◆ WHAT THIS TASK INVOLVES: Nothing but an exact copy of the records below counts as the answer.

(Stored data entries)
# # # #
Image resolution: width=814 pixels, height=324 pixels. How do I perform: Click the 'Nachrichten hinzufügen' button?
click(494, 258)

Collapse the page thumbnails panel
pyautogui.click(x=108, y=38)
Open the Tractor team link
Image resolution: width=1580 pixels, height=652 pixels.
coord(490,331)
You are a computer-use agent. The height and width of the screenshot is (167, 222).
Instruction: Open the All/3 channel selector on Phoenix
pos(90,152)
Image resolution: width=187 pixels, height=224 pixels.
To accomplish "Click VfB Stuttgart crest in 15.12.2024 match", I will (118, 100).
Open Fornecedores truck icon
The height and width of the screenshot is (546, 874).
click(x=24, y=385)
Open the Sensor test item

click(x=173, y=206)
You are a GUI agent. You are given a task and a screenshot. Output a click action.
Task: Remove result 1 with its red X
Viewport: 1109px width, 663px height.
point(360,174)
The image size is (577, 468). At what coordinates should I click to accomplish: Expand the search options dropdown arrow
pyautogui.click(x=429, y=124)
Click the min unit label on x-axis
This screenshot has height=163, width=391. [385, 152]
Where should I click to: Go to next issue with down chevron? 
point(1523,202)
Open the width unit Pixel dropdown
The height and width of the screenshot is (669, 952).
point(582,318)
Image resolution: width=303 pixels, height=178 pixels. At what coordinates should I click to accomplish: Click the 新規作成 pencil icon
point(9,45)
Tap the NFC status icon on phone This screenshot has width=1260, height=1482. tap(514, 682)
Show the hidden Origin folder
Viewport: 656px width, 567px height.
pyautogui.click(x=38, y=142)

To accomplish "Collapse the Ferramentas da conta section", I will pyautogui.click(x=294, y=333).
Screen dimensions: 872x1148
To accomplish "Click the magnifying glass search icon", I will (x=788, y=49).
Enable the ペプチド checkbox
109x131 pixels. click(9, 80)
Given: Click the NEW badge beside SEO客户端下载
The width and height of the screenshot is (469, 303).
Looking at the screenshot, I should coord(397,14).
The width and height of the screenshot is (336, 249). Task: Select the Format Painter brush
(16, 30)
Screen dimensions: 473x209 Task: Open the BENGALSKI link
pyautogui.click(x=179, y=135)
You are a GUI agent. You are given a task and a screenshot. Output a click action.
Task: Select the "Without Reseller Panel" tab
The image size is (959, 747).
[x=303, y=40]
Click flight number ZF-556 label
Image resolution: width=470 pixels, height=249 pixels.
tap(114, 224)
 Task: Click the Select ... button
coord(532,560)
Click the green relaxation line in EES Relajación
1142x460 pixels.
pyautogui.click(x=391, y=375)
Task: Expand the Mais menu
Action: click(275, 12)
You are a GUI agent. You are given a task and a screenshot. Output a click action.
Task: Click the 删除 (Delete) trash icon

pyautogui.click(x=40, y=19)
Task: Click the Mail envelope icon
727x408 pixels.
# # # #
◆ TASK RESULT:
Image resolution: width=814 pixels, height=324 pixels. How do I perform: Click the 'Nachrichten hinzufügen' button?
click(494, 258)

Collapse the page thumbnails panel
pyautogui.click(x=108, y=38)
Open the Tractor team link
Image resolution: width=1580 pixels, height=652 pixels.
coord(490,331)
You are a computer-use agent. The height and width of the screenshot is (167, 222).
Instruction: Open the All/3 channel selector on Phoenix
pos(90,152)
Image resolution: width=187 pixels, height=224 pixels.
To accomplish "Click VfB Stuttgart crest in 15.12.2024 match", I will (118, 100).
Open Fornecedores truck icon
The height and width of the screenshot is (546, 874).
click(x=24, y=385)
Open the Sensor test item

click(x=173, y=206)
You are a GUI agent. You are given a task and a screenshot. Output a click action.
Task: Remove result 1 with its red X
Viewport: 1109px width, 663px height.
point(360,174)
The image size is (577, 468). At what coordinates should I click to accomplish: Expand the search options dropdown arrow
pyautogui.click(x=429, y=124)
Click the min unit label on x-axis
This screenshot has height=163, width=391. [385, 152]
Where should I click to: Go to next issue with down chevron? 
point(1523,202)
Open the width unit Pixel dropdown
The height and width of the screenshot is (669, 952).
point(582,318)
Image resolution: width=303 pixels, height=178 pixels. At what coordinates should I click to accomplish: Click the 新規作成 pencil icon
point(9,45)
Tap the NFC status icon on phone This screenshot has width=1260, height=1482. tap(514, 682)
Show the hidden Origin folder
Viewport: 656px width, 567px height.
pyautogui.click(x=38, y=142)

To accomplish "Collapse the Ferramentas da conta section", I will pyautogui.click(x=294, y=333).
Screen dimensions: 872x1148
To accomplish "Click the magnifying glass search icon", I will (x=788, y=49).
Enable the ペプチド checkbox
109x131 pixels. click(9, 80)
Given: Click the NEW badge beside SEO客户端下载
The width and height of the screenshot is (469, 303).
Looking at the screenshot, I should coord(397,14).
The width and height of the screenshot is (336, 249). Task: Select the Format Painter brush
(16, 30)
Screen dimensions: 473x209 Task: Open the BENGALSKI link
pyautogui.click(x=179, y=135)
You are a GUI agent. You are given a task and a screenshot. Output a click action.
Task: Select the "Without Reseller Panel" tab
The image size is (959, 747).
[x=303, y=40]
Click flight number ZF-556 label
Image resolution: width=470 pixels, height=249 pixels.
tap(114, 224)
 Task: Click the Select ... button
coord(532,560)
Click the green relaxation line in EES Relajación
1142x460 pixels.
pyautogui.click(x=391, y=375)
Task: Expand the Mais menu
Action: click(275, 12)
You are a GUI agent. You are given a task and a screenshot. Output a click action.
Task: Click the 删除 (Delete) trash icon

pyautogui.click(x=40, y=19)
Task: Click the Mail envelope icon
727x408 pixels.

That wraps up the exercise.